Plusieurs fois le titre nous offre des challenges bien pensés, qui nous donnent un peu de fil à retordre, ou nous propose de bonnes idées, comme la scène dans le noir où nous devons nous repérer au son. Jamais non plus extatiques, ces passages restent rares et laissent souvent place à des énigmes simples et répétitives (rester immobile, envoyer un laser au bon endroit), quand il ne s’agit pas simplement de scripts irritants. Prenons comme exemple un moment où une porte est barricadée mais visiblement facile à briser, et une boule de démolition se tient non loin, mais trop pour toucher la porte. On expérimente, on teste, il semble impossible d’avancer la grue et l’on se dit alors que l’on pourrait propulser notre ami robotique sur la porte. Le boulet s’abat sur notre ami et ne fait que le pousser péniblement ; ce n’était manifestement pas prévu ainsi, passons. Détrompez-vous : c’était la bonne réponse, mais il fallait demander au robot de se mettre en boule, condition grâce à laquelle l’animal passe soudainement en vitesse Mach 3. Car ainsi a parlé le script. Le problème est ici un souci de feedback, rien ne nous invitant à aller plus loin dans notre raisonnement initial.

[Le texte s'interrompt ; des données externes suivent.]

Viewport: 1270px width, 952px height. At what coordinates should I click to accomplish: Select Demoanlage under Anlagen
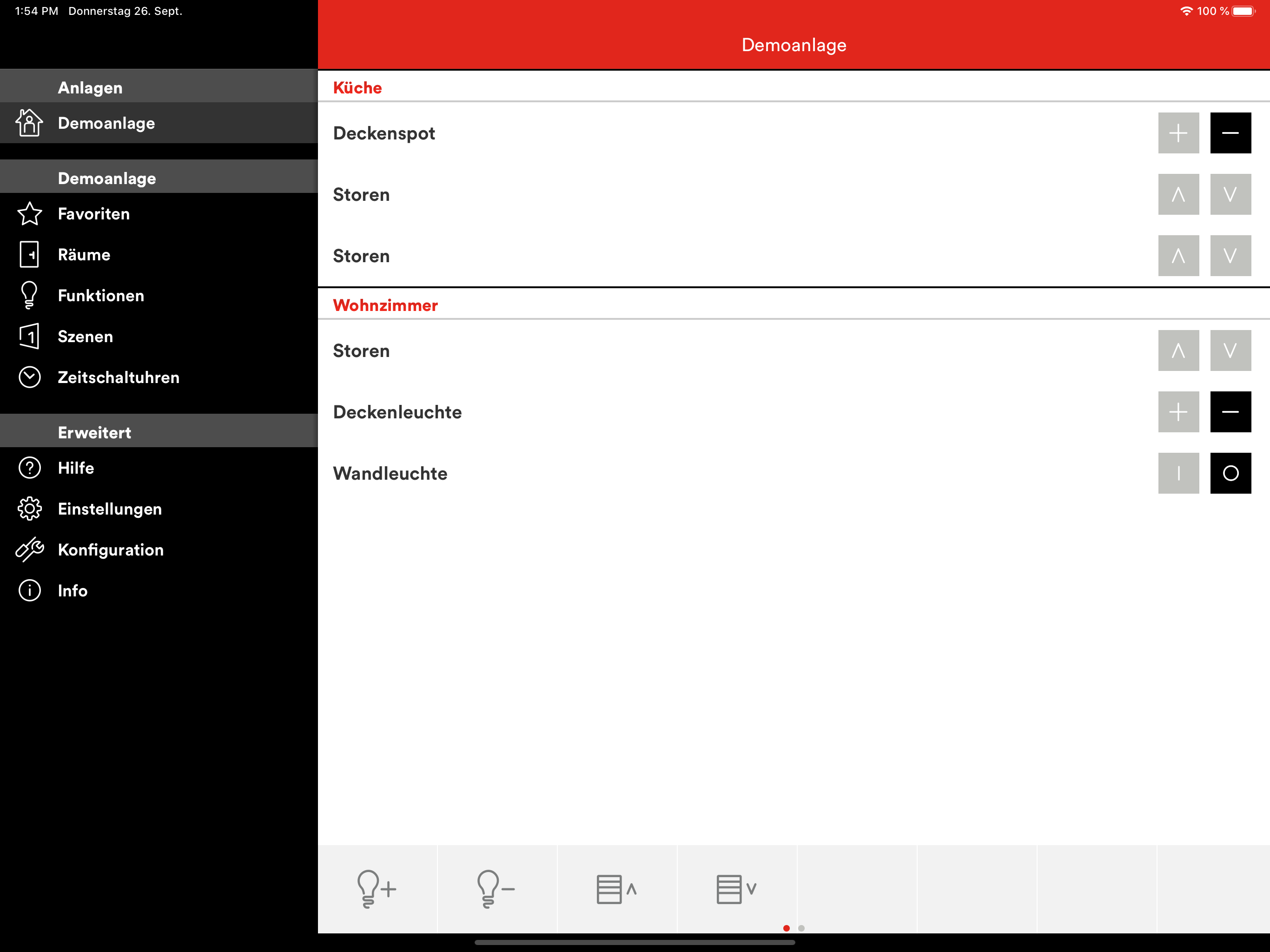[106, 123]
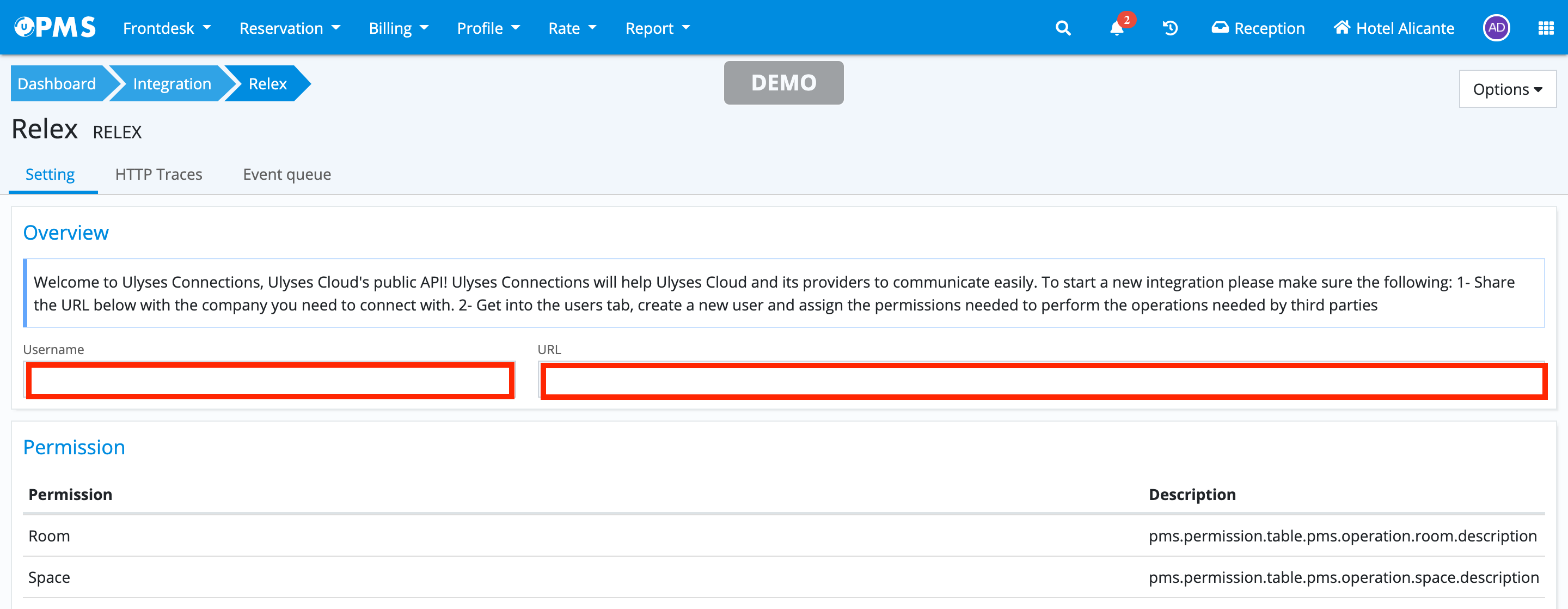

À propos de notre compagnon robot, un autre travers du jeu vient du fait que si nous nous déplaçons sur un rail, le bestiau peut pour sa part aller en profondeur ; ce qui sert quelques fois seulement. Le plus souvent, nous voudrons lui monter dessus et n’y parviendrons pas, car il sera un peu décalé par rapport à notre plan. De manière générale donc, les mécaniques du titre sont trop fastidieuses et frustrantes pour nous marquer positivement, malgré quelques idées sympathiques qui ne relèvent pas non plus du jamais vu. Sans parler du fait que les phases séparant les puzzles tiennent davantage de la longueur que de la respiration venant rythmer l’expérience.
Points forts
- Le contexte historique utilisé
- Un choix de couleurs qui fait sens, certains panoramas sont appréciables
- Quelques idées de gameplay pas géniales, mais bonnes
Points faibles
- Une présentation visuelle et des animations qui ne séduisent pas
- Une bande-son oubliable et des bruitages peu convaincants
- Une narration chaussée de gros sabots
- Des puzzles souvent vite expédiés, ou alors carrément fastidieux
- Trop de longueurs pour une expérience si courte
Vous l’avez compris : construit sur une base historique fascinante, parsemé de quelques idées inspirées en termes de direction artistique ou de gameplay, Black The Fall n’atteint jamais l’excellence au cours des trois heures qu’il nous propose. Visuellement et musicalement pauvre, maladroit dans son propos et lourd dans son gameplay, il n’est à conseiller qu’aux boulimiques du puzzle-platformer.